In che modo il lavoro di Rondinone interpreta gli spazi del museo e la sua collezione?
Quando venne a visitare il museo e la collezione fu subito colpito dall’estrema simmetria del pianterreno, così come dalla sua circolarità. Ebbe immediatamente l’idea di ragionare su queste qualità per creare un percorso multidirezionale di oltre 2mila metri quadrati, dialogando con due importanti figure della storia dell’arte svizzera, Ferdinand Hodler e Félix Vallotton, e incorporando le sue stesse opere. I lavori di Ugo aiutano la transizione da un autore all’altro, da un ambiente del museo a quello successivo. L’analisi della collezione da parte di Rondinone e l’attenzione con cui ha considerato lo spazio in cui è andato a intervenire sono forse i maggiori punti di forza di questa mostra.

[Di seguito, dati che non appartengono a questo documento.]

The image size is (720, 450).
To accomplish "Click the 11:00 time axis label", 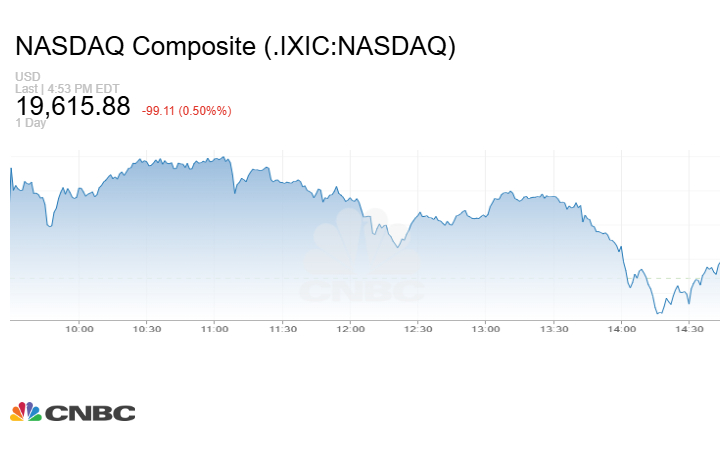I will click(215, 329).
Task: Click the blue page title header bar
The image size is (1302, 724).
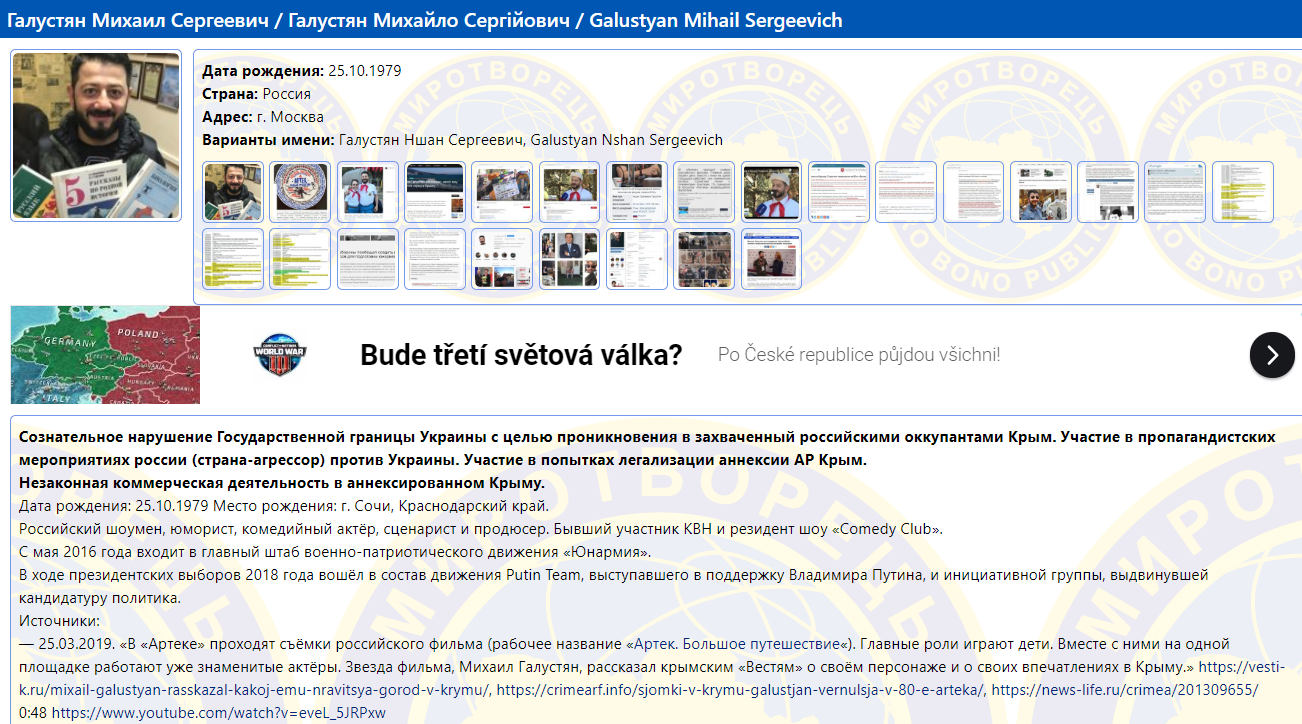Action: (x=651, y=19)
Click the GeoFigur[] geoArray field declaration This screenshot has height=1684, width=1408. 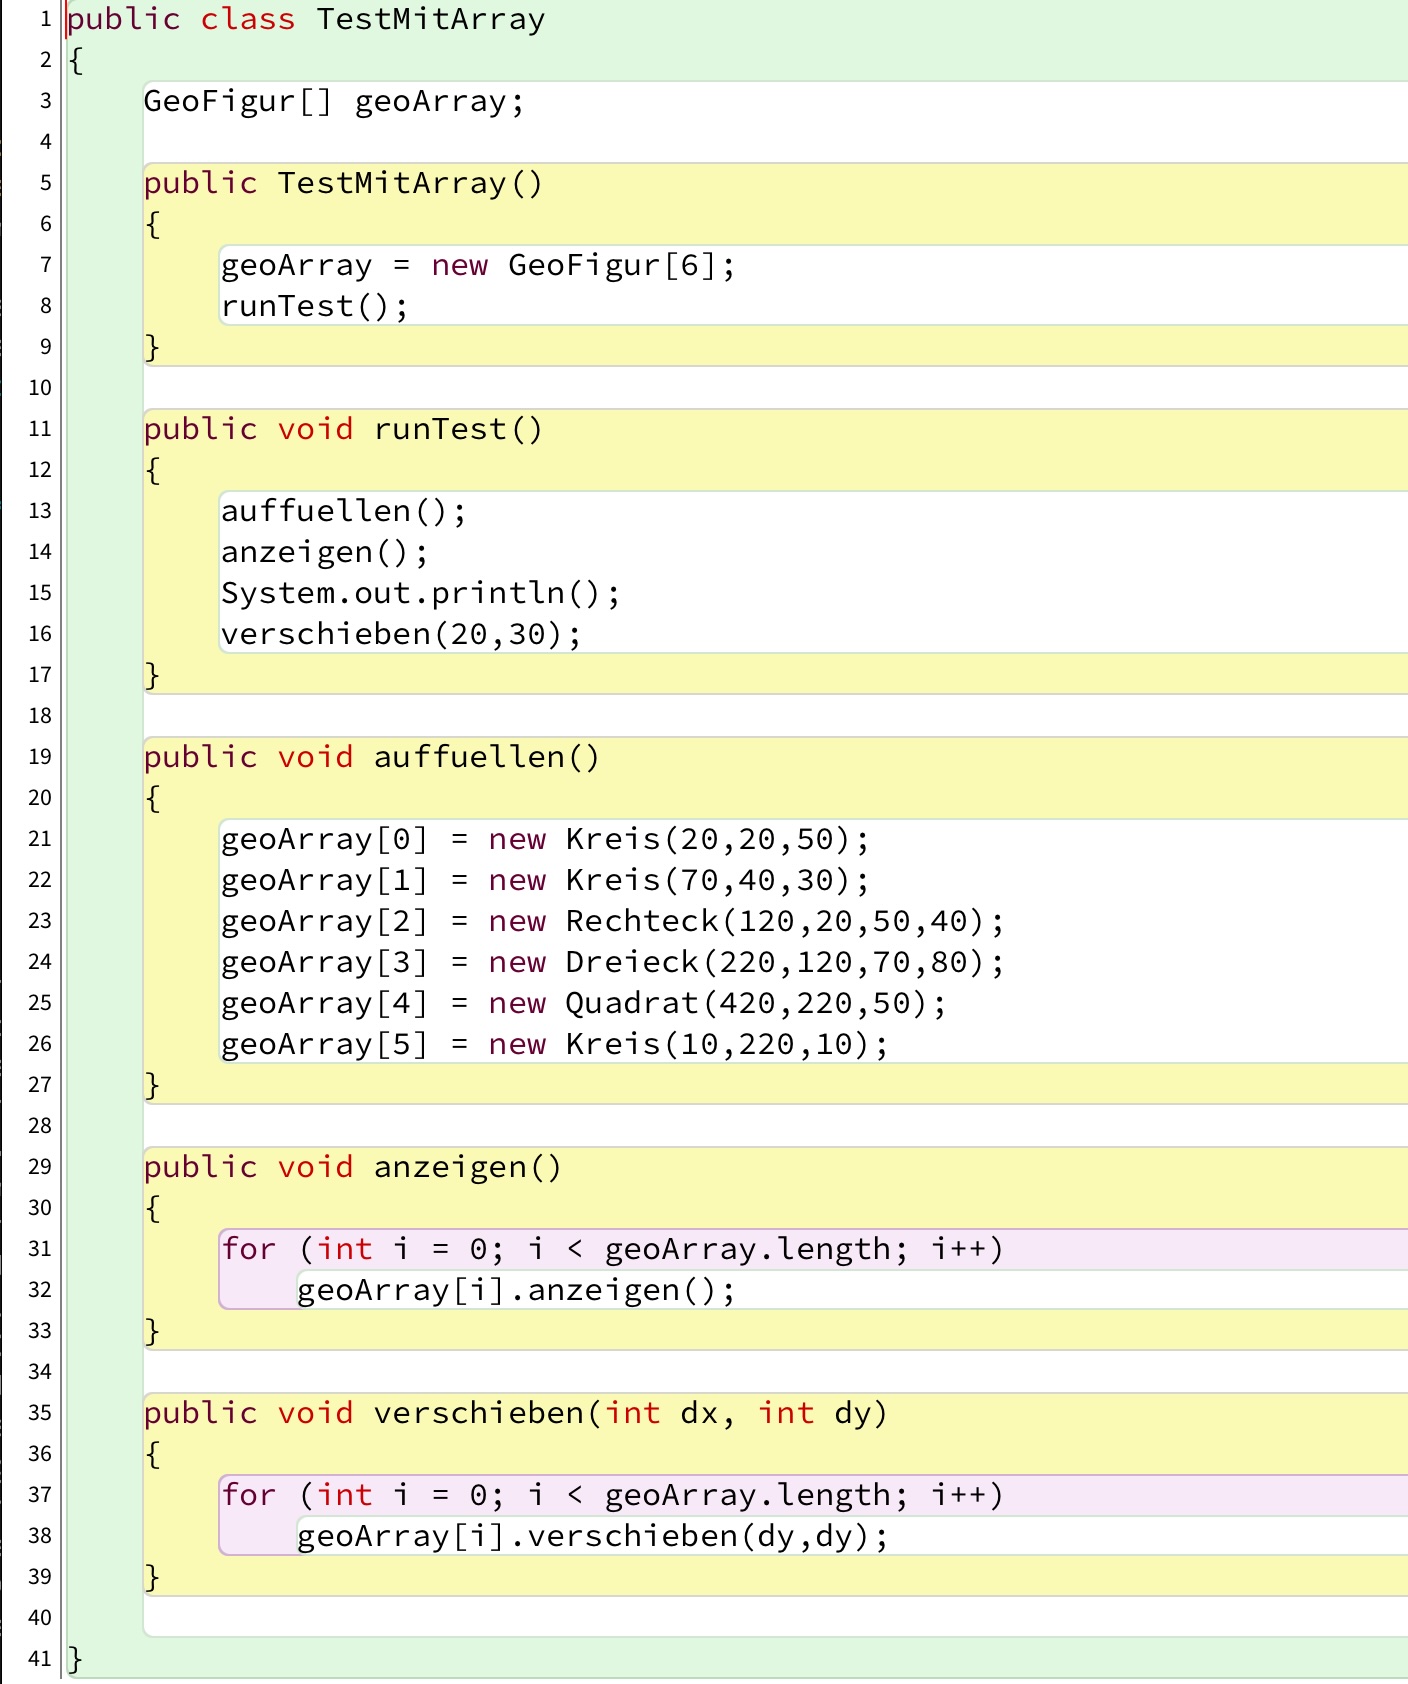pos(333,102)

La mostra invita a ripensare il nostro approccio al museo, in modo da percepirlo, più che come un’istituzione inaccessibile, come un luogo in cui può trovare spazio anche l’amore.
Questa è una delle nostre grandi battaglie. Il nostro museo è stato costruito secondo un modello del XIX secolo, molto enciclopedico e talvolta persino intimidatorio o autoritario. Noi cerchiamo di creare mostre che siano radicali, profonde, scientifiche, avendo in mente un processo e un esito creativo. In questo modo i visitatori possono esperire le mostre e il museo in modi differenti. When the sun goes down and the moon comes up è costruita sul concetto di ciclicità: non ha un inizio o una fine, è un percorso continuo e potenzialmente infinito. Nei classici musei ci sono categorie, gerarchie. Questa mostra cerca invece di riconciliare gli opposti. Interno-esterno, soffice-duro, luce-ombra non sono più contrari, ma parti di uno stesso sistema. Questo è quello che significa “amore” per me.